I could give you many reasons, I'll settle for one


Without getting on a soapbox about why you should see Waiting for Superman, I'll post my #7 from my Mondo List:

Fight for Education reform because it’s immoral to let any child settle for a lifetime of missed opportunity

Regardless of the intention of editing in the final minutes of the film would you be hard pressed to find anyone without a lump in their throat. This movie is uplifting, heart breaking, and inspiring as you follow five families in their quest to make the best of the educational options in the public school system.

While there is a definite agenda in the direction of reform, the case is convincingly made that we are failing not only urban but also suburban students. The statics are staggering in regards to drop out rates, the minority achievement gap, and the lack of lottery seats available in non-traditional school options. Most notable is the featured work of KIPP schools, SEED, Teach for America, and Geoffrey Canada.

I hope that much in the same way that the director's first first film, an Inconvenient Truth, started a national dialogue about the environment, I hope Superman will do the same for public school reform.

The cynic in my says, enough grad school classes have taught me that for the duration of public education, someone has proposed the panacea for the perpetual ailments. How can this be any different?

If anything comes of people viewing my hope is for a greater public realization of how we set up, fund, assign students, and ultimately grade our schools flies directly in the face of sanity. I know this firsthand from the inside out. Taking this year off has only amplified how unhappy I have been for the better part of the last 5 years. A common complaint among teachers is feeling you are trying to quell a storm of bureaucratic mandates that takes time away from the focus of simply teaching.

I know that even before this movie, and in light of the controversies that have now gained national attention here in our home school district, I am moved to action.
Of my Mondo goals, this has the most potential to impact someone other than myself or family.

I am starting with the smallest of baby steps believing something greater is possible:

1. Encouraging friends to see this movie.

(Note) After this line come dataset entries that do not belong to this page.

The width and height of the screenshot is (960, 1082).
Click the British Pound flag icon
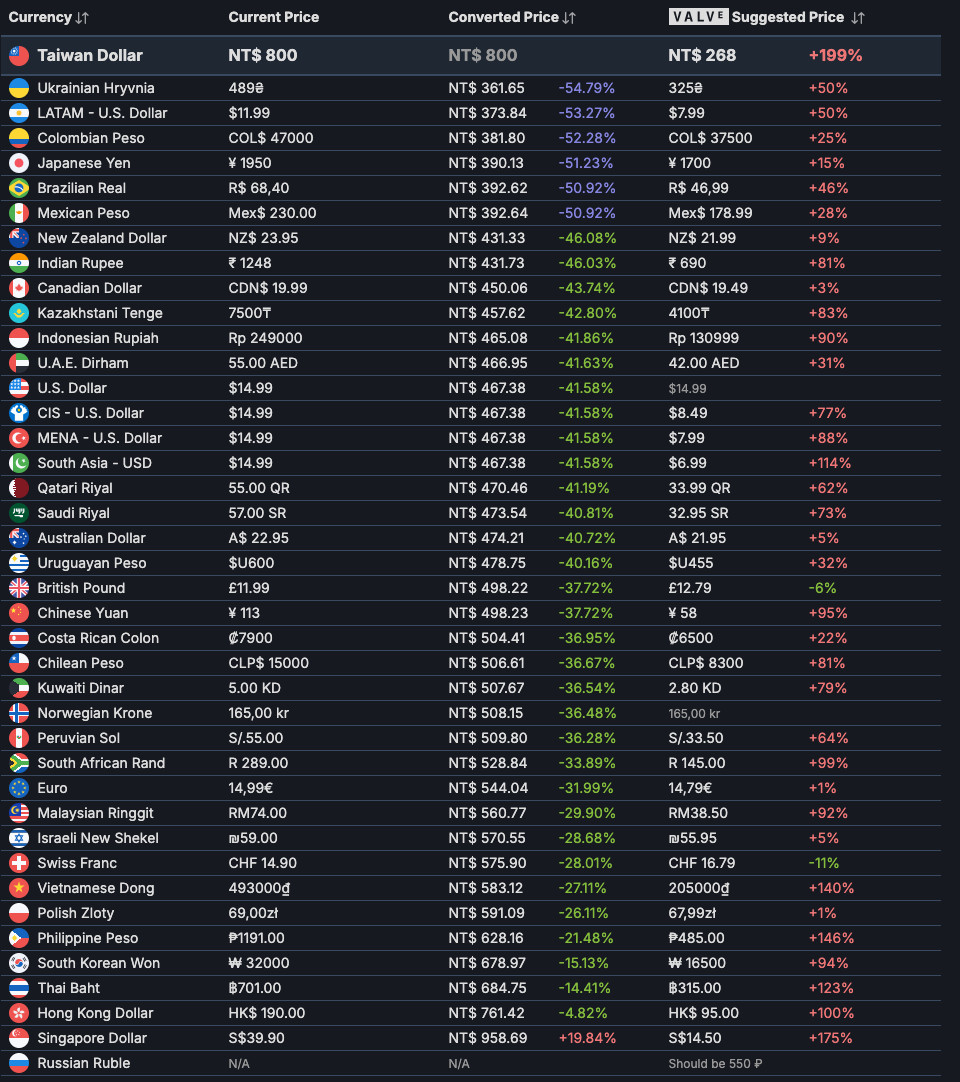(19, 588)
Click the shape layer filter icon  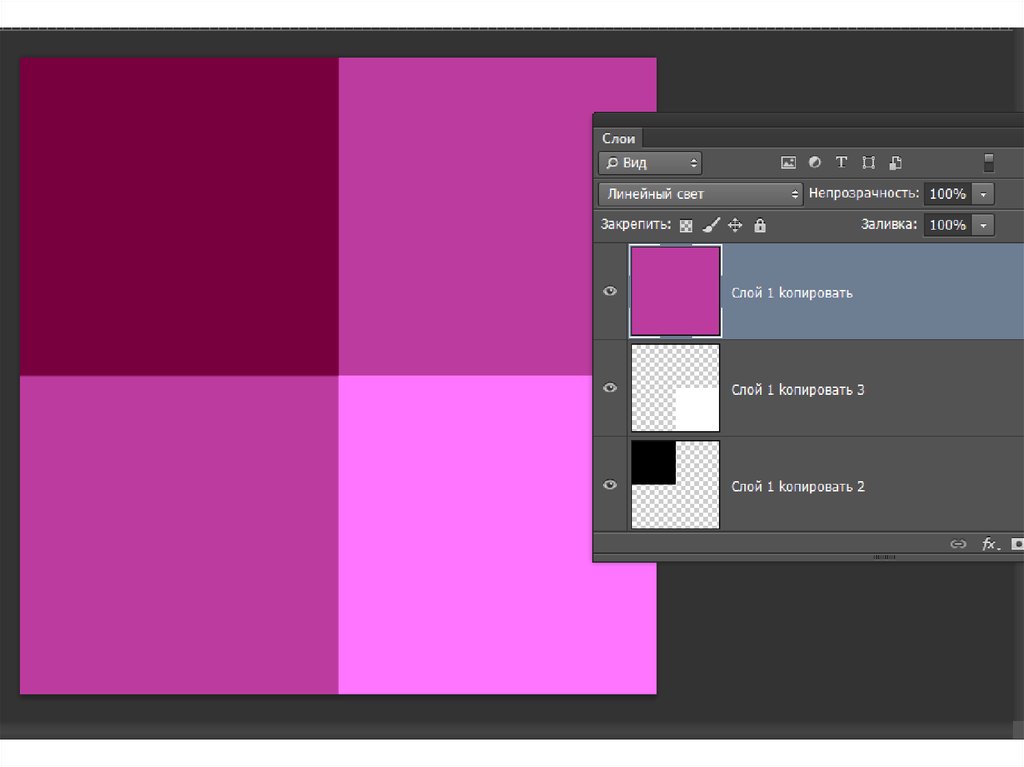pyautogui.click(x=868, y=162)
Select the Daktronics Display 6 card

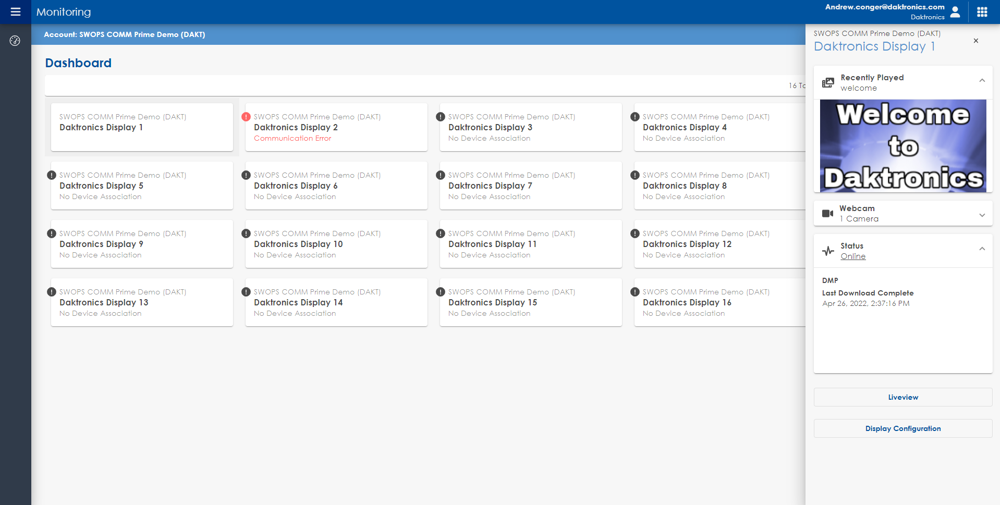click(x=336, y=186)
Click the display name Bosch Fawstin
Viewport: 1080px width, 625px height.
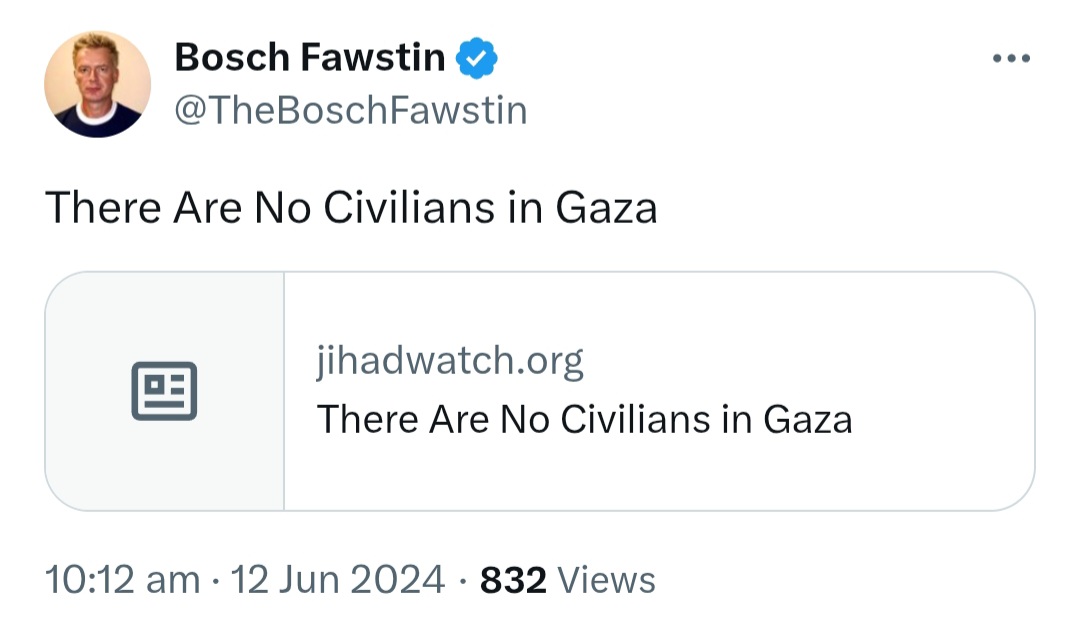pos(310,57)
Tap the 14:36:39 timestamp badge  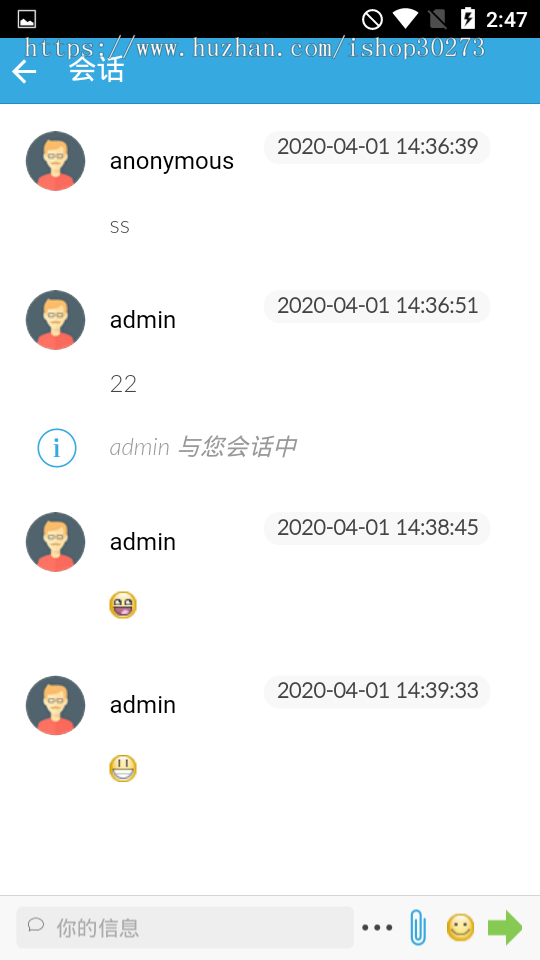[x=377, y=147]
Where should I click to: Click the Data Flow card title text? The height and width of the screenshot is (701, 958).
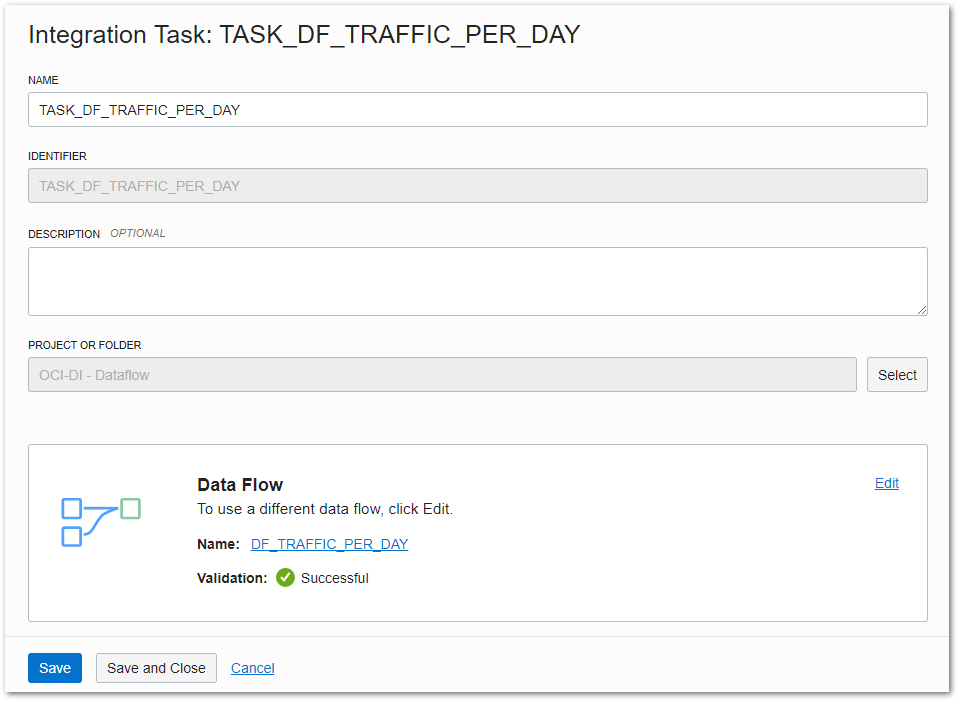click(240, 484)
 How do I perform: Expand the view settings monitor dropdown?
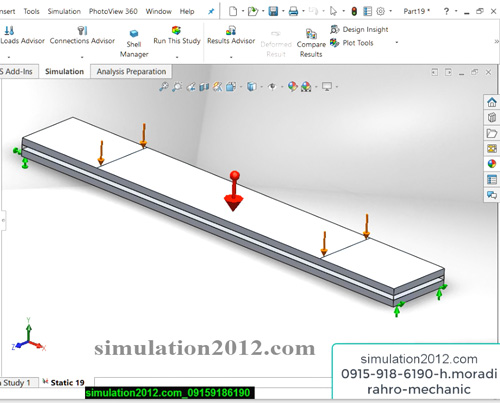[337, 87]
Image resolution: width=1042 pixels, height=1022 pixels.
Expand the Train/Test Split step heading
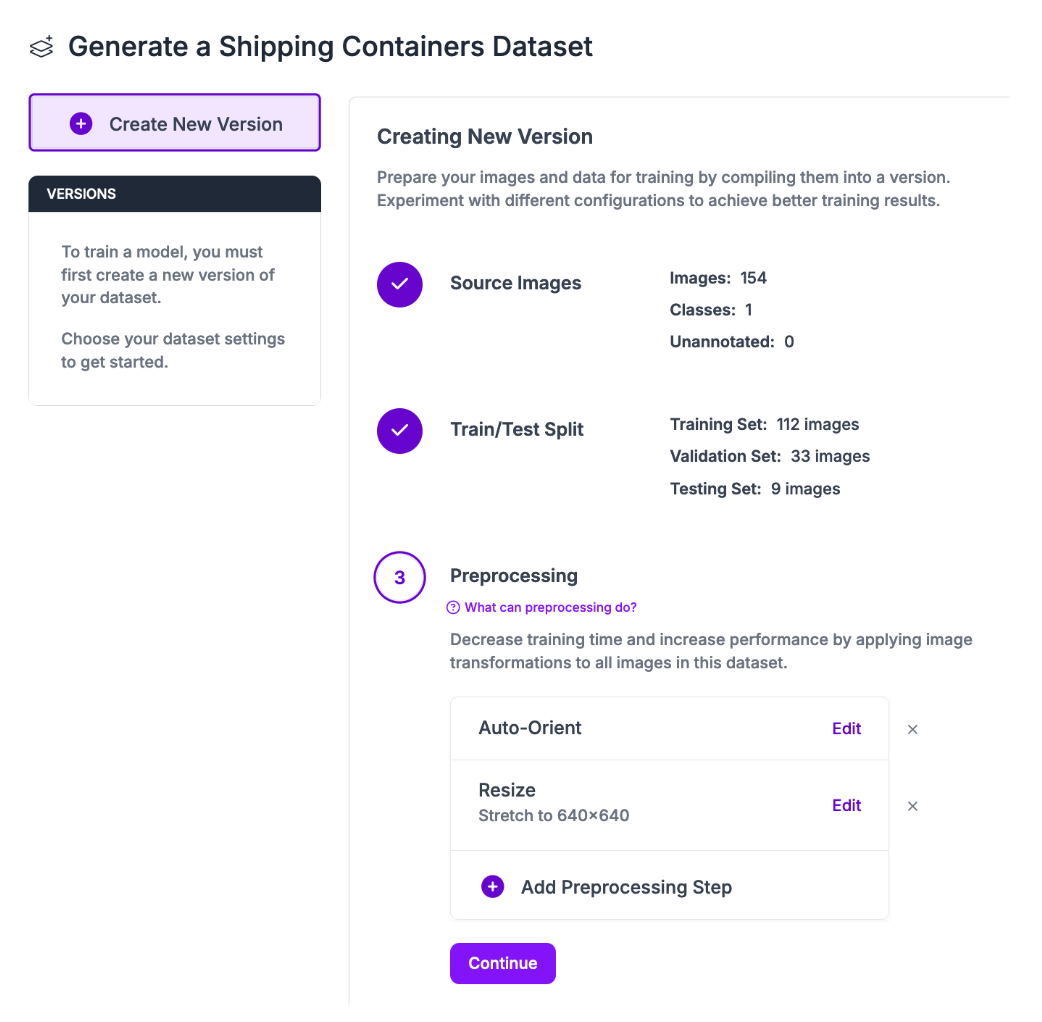coord(516,430)
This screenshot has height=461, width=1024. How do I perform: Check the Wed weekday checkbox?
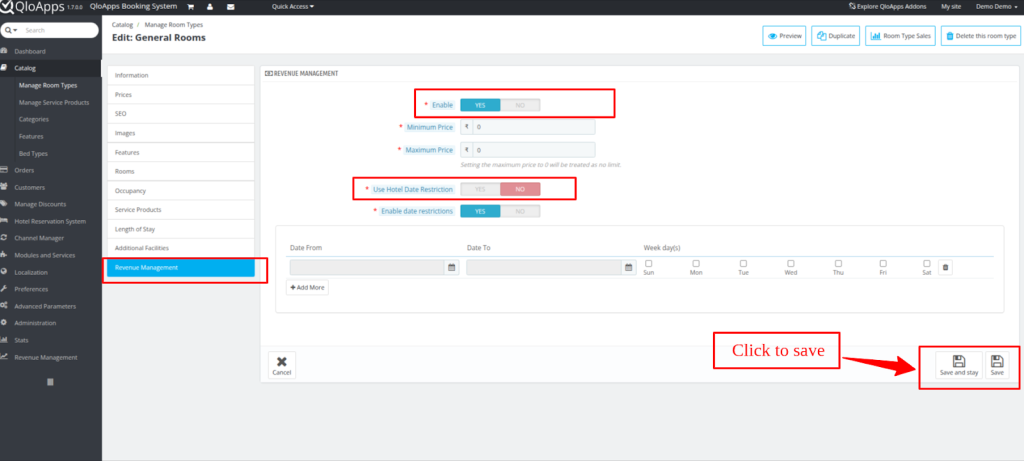click(x=790, y=263)
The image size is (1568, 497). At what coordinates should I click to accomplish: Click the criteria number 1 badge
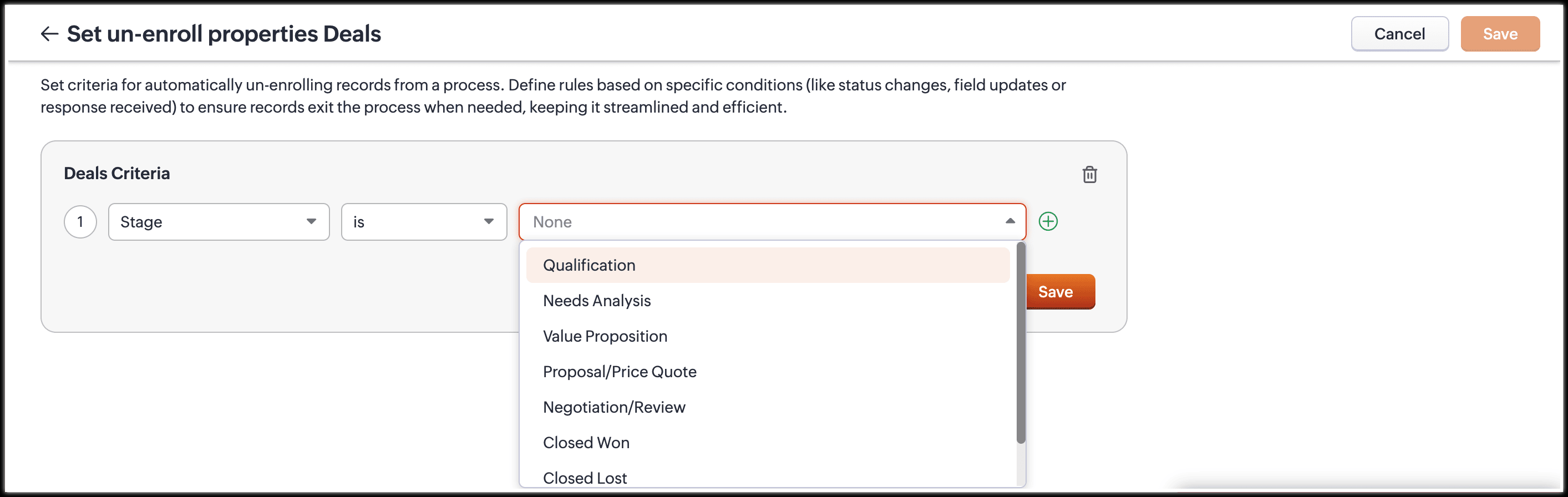[80, 222]
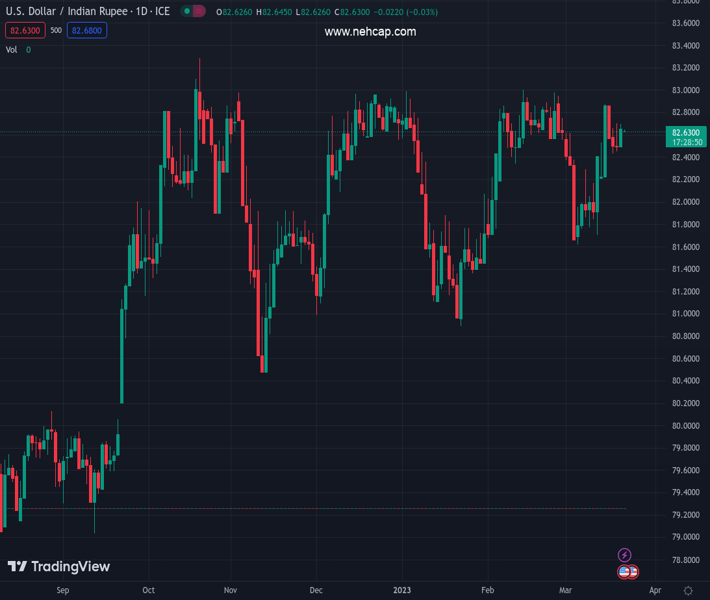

I want to help start a conversation about supporting not only their children's school, suggest considering the same support for other schools in the district that are also needing of the same attention.

2. Compel teacher friends to see this movie and not take a defensive position. There is quite a bit of public backlash from teachers who fill vilified by presentation as lazy and obstacles to reform. We all know and have experienced good versus detrimental teaching. A good teacher can set in motion success, and but the same token disinterested teaching can damage and demotivate.

2. We are choosing 3 schools within our district to fund their needs on DonorsChoose.org as part of our holiday giving. We are involving Ben by adding this giving to our month of Advent practices and nightly gratitude jar. In addition I want to follow up with these schools next year to ask how we can continue to support the work they are doing with students.

3. Last week I was offered additional sections of my online class for the spring. I cannot tell you how much the transition to teaching online has renewed my love of the sheer connection to working with students on the most basic level.

In the next few months I will find out where I will be reassigned at the end of leave. My heart is pulling me where I think I will be happiest and also can likely do the most good. If at all possible, that is working from home.

Please see this movie and more importantly be moved to react and not take a position of apathy.